Michael, the master tale weaver, has set a pretty puzzle: a magical, fantastical, fairy tale fruit. In my case, the “justforyouberry.” And for truth in advertising, I don’t have a decent picture of a “justforyouberrybush” so I borrowed this picture of a salmon berry – lovely berries that grow wild in the Pacific Northwest.
Enter the birch forest where trees move like wisps of fog and smoke. Step lightly – the moss does not take kindly to stompy feet. The path is never the same twice, so use all your senses. Listen for cacklebirds and follow their calls. Paths that smell like chocolate pudding are muddugger traps. Flutterbyes search for wildflower clearings.
If you use your senses wisely, the trees will part and dance into a large circle: the Clement Clearing. In the centre is an ancient willow bent so low, it sits, rather than stands, on the ground. This tree is older, wiser, deafer, and much more crotchey-cratchity than all the others put together and shaken in a jar. So be respectful and speak VERY VERY loudly. He will ask your name, your age, and head size. Be sure to measure BEFORE setting off. He may ask to feel your head; don’t be alarmed. It is just a gentle brush or two of one of his willow-leaved fingers.
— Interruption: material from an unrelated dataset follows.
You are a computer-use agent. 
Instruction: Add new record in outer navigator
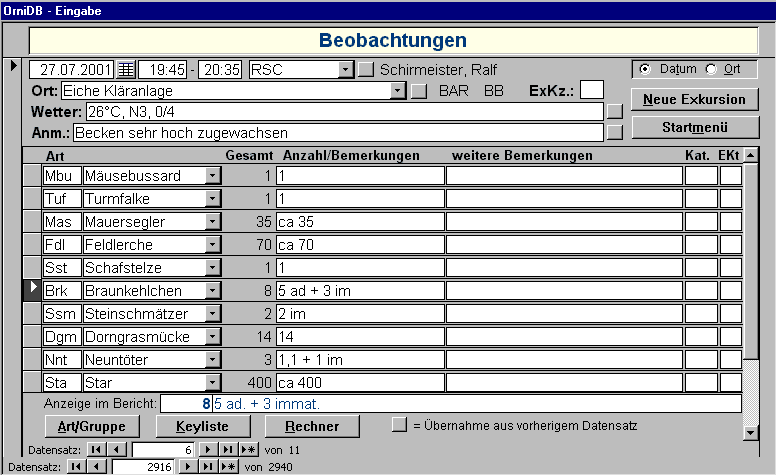(x=229, y=467)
If all goes well, and it most often does, then he will give you an apple, a dragonfly guide, and a song to sing. The dragonfly knows all the boardwalks through the swamp, and if you follow carefully will scarcely get your feet wet and your socks muddy (unless you like that sort of thing – dragonflies enjoy a good swamp frolic).
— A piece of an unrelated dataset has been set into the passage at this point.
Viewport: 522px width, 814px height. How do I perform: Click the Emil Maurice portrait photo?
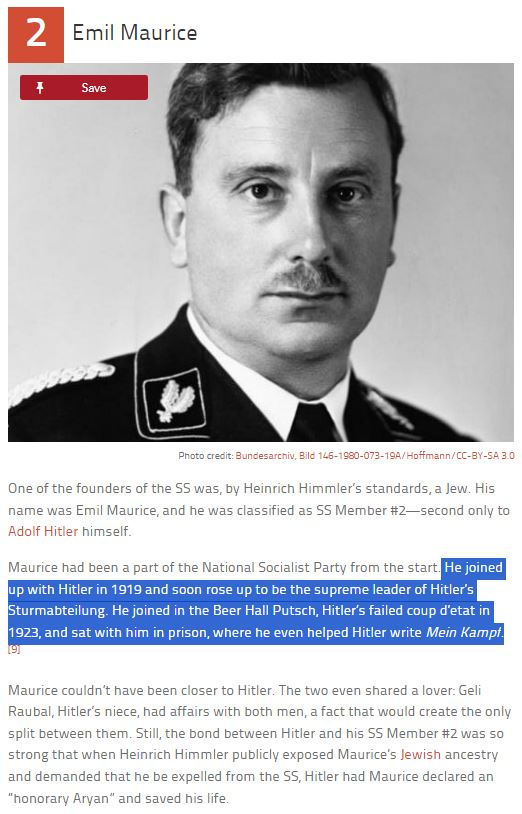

Melita yawned. Almost dawn; almost bedtime. Griswold had asked for some human fairy stories, and Melita had told herself fairy tales all her life. So, rather than Mother Goose or the Brothers Grimm, she decided to write down her stories for him. This was the “justforyouberry” story, and she has more than half-way through. She clicked save, and shut down her lap top. While she made green tea, she watched the orange fingers of dawn knock on her window. That reminded her of another story Griswold might like.